Air pollution from large trucks and buses

Trucks and buses are types of heavy-duty vehicles used in Canada. From a regulatory perspective, any on-road vehicle that has a Gross Vehicle Weight Rating (GVWR) of more than 3,856 kg (8, 500 pounds), a curb weight of more then 2,722 kg (6,000 pounds) or a basic vehicle frontal area in excess of 4.2m2 (45 square feet) is classified as a heavy-duty vehicle. Most heavy-duty vehicles are powered by diesel engines.

These vehicles play an integral role in driving the Canadian economy and it is important to ensure that their environmental impact continues to be addressed. On January 1, 2004, the new On Road Vehicle and Engine Emission Regulations (full regulation) came into effect under the Canadian Environmental Protection Act, 1999. For heavy-duty diesel vehicles, the regulations will phase-in more stringent standards for smog forming emissions between 2004 and 2010. These regulations will result in a reduction of nitrogen oxides and particulate matter emissions from new vehicles by 95 per cent and 90 per cent respectively, relative to previous requirements.

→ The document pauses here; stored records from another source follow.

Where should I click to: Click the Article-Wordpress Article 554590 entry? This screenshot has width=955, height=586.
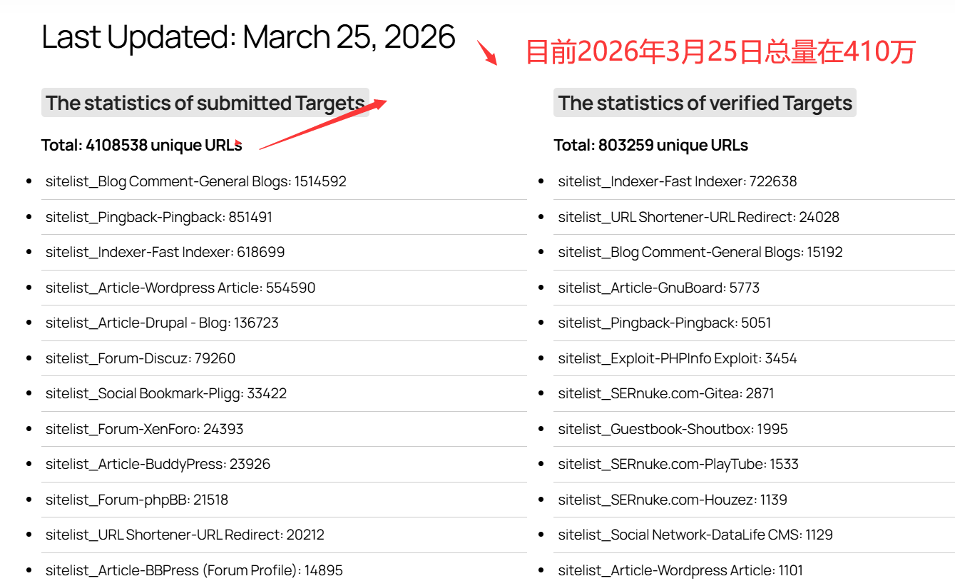180,288
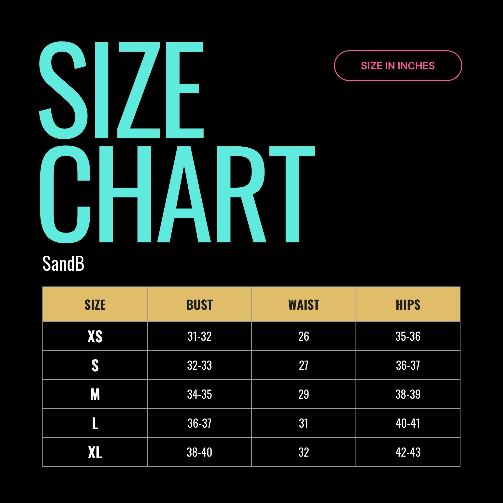
Task: Click the SandB brand name text
Action: click(63, 263)
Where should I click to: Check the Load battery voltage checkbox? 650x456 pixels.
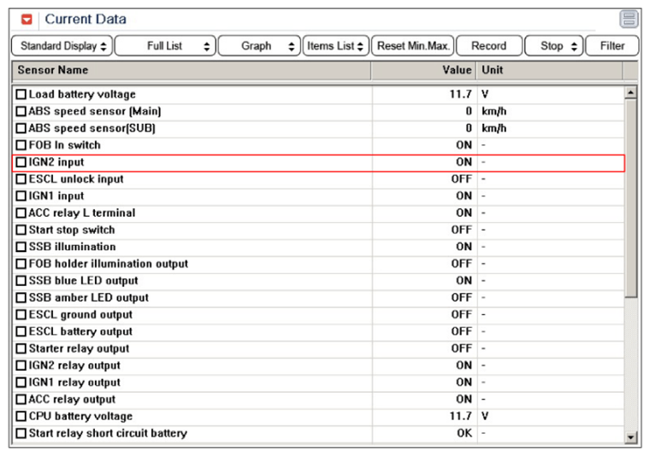point(21,95)
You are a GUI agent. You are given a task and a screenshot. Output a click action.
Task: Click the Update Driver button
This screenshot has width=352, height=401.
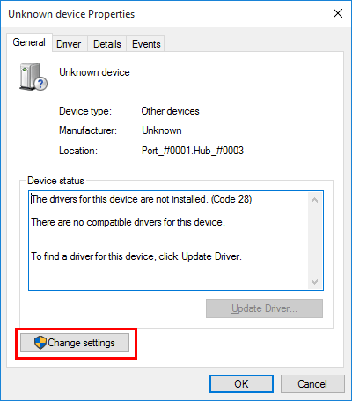(x=264, y=308)
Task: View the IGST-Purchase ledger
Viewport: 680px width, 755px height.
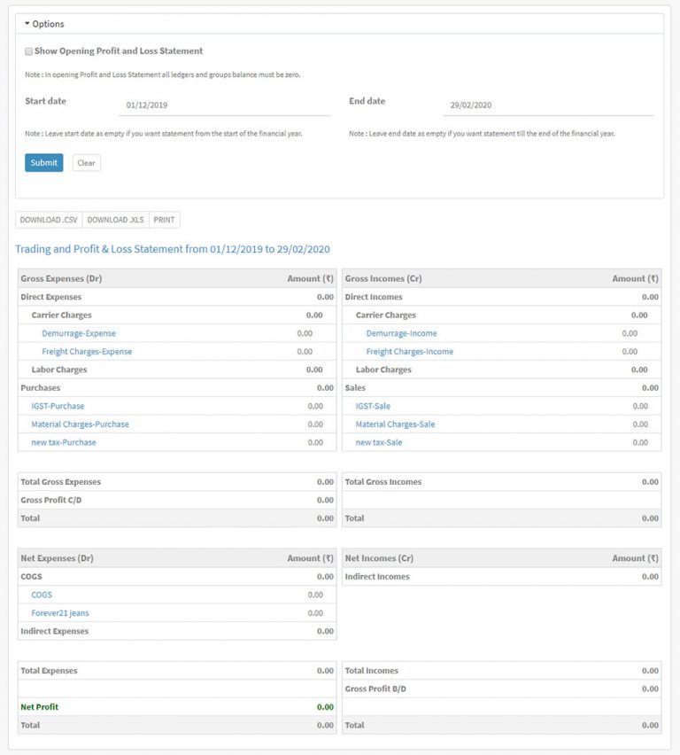Action: point(58,406)
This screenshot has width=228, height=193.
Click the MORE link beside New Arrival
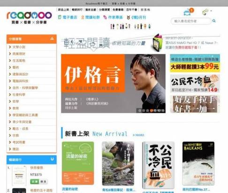(138, 135)
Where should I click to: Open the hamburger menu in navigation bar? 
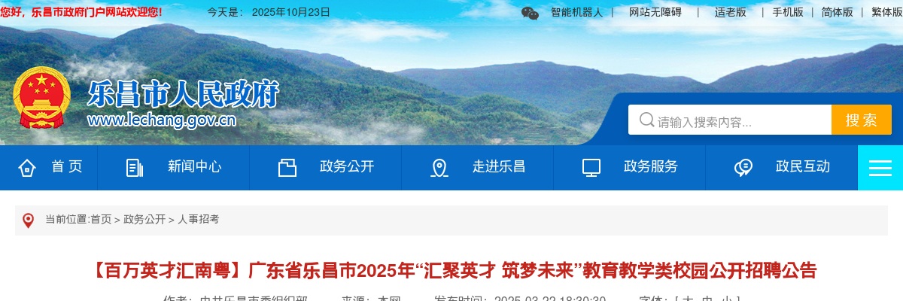880,168
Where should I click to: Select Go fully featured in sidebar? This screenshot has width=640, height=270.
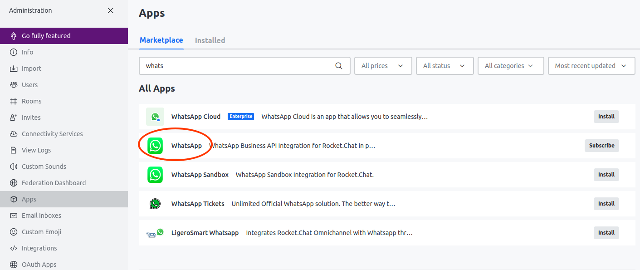[46, 36]
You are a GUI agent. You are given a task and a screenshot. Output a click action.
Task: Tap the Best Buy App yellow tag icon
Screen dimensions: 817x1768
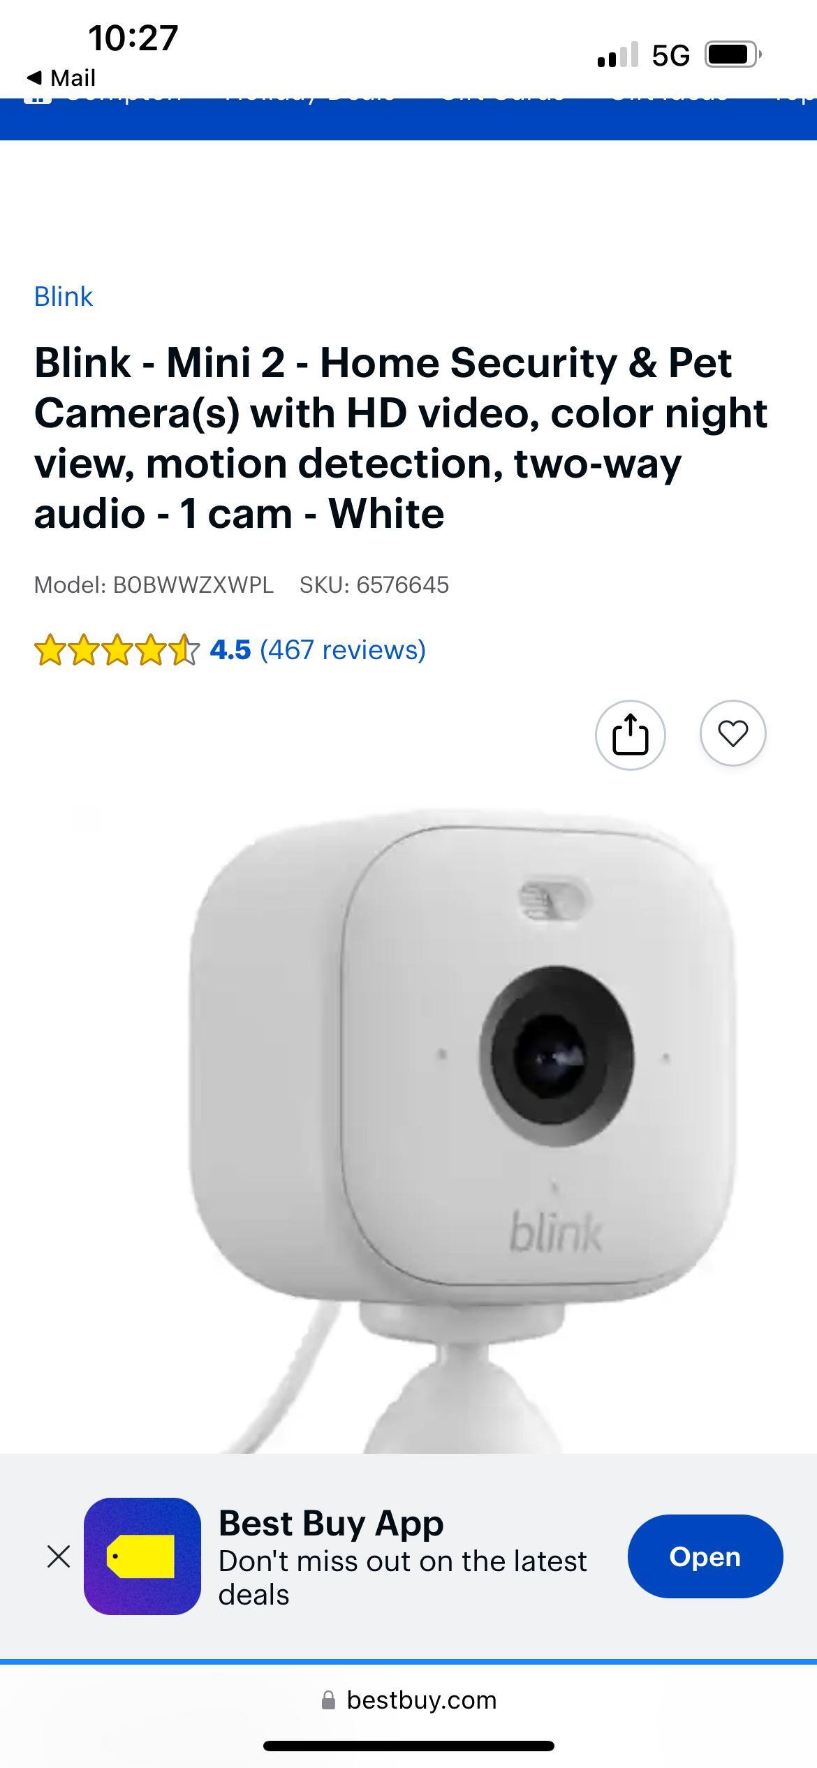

Low levels of sulphur in diesel fuels are necessary to ensure the effective operation of advanced emission control technologies. These heavy-duty vehicle technologies will be used to meet the more stringent emission standards prescribed by the Regulations. The Sulphur in Diesel Fuel Regulations (full regulations) require that the sulphur level in Canadian on-road diesel fuel be reduced to a maximum of 15 parts per million (ppm) in June 2006.

While these new standards go a long way in addressing emissions from new vehicles there is still much work to be done to reduce the environmental impacts of heavy-duty vehicles currently on Canadian roads. Toward this end, Environment Canada and the Canadian Urban Transit Association (CUTA) have partnered to achieve real and quantifiable benefits toward clean air by retrofitting urban transit buses with diesel oxidation catalysts.